With open enrollment underway, Medicare beneficiaries have until December 7th to review and select their coverage for 2024. They also have a lot of options to choose from, as two new KFF analyses show.
For many beneficiaries, the first decision is whether to enroll in traditional Medicare (often with supplemental coverage and a stand-alone prescription drug plan) or Medicare Advantage, the private plans sponsored by insurance companies that now cover more than half of all eligible Medicare beneficiaries.
One new analysis shows that the typical beneficiary has a choice of 43 Medicare Advantage plans as an alternative to traditional Medicare for 2024. That is the same number available as in 2023, but more than double the number of plans offered in 2018, which shows how this market is attractive to both enrollees and insurers.
In addition, the typical person covered under traditional Medicare can choose among 21 Medicare stand-alone prescription drug plans (PDPs), the second analysis shows. The number of PDP options for 2024 is lower and the number of Medicare Advantage prescription drug plan (MA-PD) options is higher than in any other year since Part D started, reflecting the broader trend toward Medicare Advantage.
New for 2024 in all Medicare Part D plans, both stand-alone PDPs and MA-PDs, is the elimination of the 5% coinsurance requirement for catastrophic coverage, a provision in the Inflation Reduction Act that essentially functions as a new out-of-pocket limit on Part D drug expenses. That can translate into savings of thousands of dollars for enrollees who take expensive drugs.
The two new analyses provide an overview of the Medicare Advantage and Medicare Part D marketplace for 2024, including the latest data and key trends. Medicare’s open enrollment period began Oct. 15 and runs through Dec. 7.
Nearly 31 million Medicare beneficiaries—51% of all eligible beneficiaries—are enrolled in Medicare Advantage plans, which are mostly HMOs and PPOs offered by private insurers.
Of the 43 Medicare Advantage plans that the typical beneficiary can choose from in their local market, 36 plans offer Part D drug coverage, on average.
The average Medicare beneficiary can choose from plans offered by eight firms in 2024, one fewer than in 2023.
Two-thirds (66%) of Medicare Advantage plans will not charge an additional premium beyond Medicare’s standard Part B premium in 2024, the same as in 2023. In addition, 19% of Medicare Advantage plans will offer some reduction in the Part B premium (also known as “money back”) in 2024, similar to 2023.
In 2024, nearly all plans (97% or more) offer some vision, fitness, hearing, or dental benefits as they have in previous years, though the scope of coverage for these services varies.
In 2023, more than half of all people with Medicare Part D coverage (56%) are enrolled in Medicare Advantage plans and 44% in stand-alone drug plans.
While the market for Part D coverage overall remains robust, for the average beneficiary the number of stand-alone drug plan options for 2024 is lower and the number of Medicare Advantage plans with drug coverage options is higher than in any other year since Part D started.
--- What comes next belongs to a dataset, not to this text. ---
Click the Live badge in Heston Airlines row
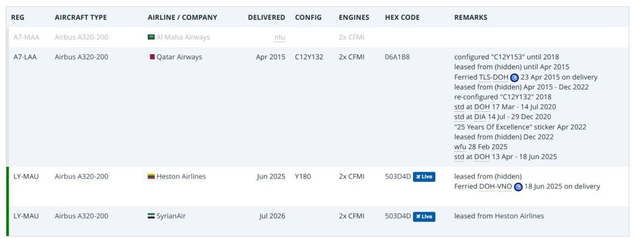point(424,177)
The total number of stand-alone drug plans (709) and firms offering these plans (11) have declined from 2023.
The analysis also shows that, on average, monthly premiums for drug coverage are substantially higher for stand-alone plans compared to Medicare Advantage plans with drug coverage. While the average premium for stand-alone drug plans is projected to increase for 2024 for PDPs, it is expected to remain stable for Medicare Advantage plans with drug coverage.
Two-thirds of Part D stand-alone drug plan enrollees (excluding Low-Income Subsidy recipients)– close to 9 million enrollees–will see their monthly premium increase in 2024 if they stay in their current plan, while 4.4 million (34%) will see a premium reduction if they stay in their current plan.
Beneficiaries who receive Part D Low-Income Subsidies will have access to fewer premium-free (benchmark) plans in 2024 than in any year since Part D started. Due to changes in benchmark plan availability, an estimated 2.4 million LIS enrollees – half of all LIS enrollees in PDPs – need to switch plans during the 2023 open enrollment period if they want to be enrolled in a premium-free benchmark plan in 2024.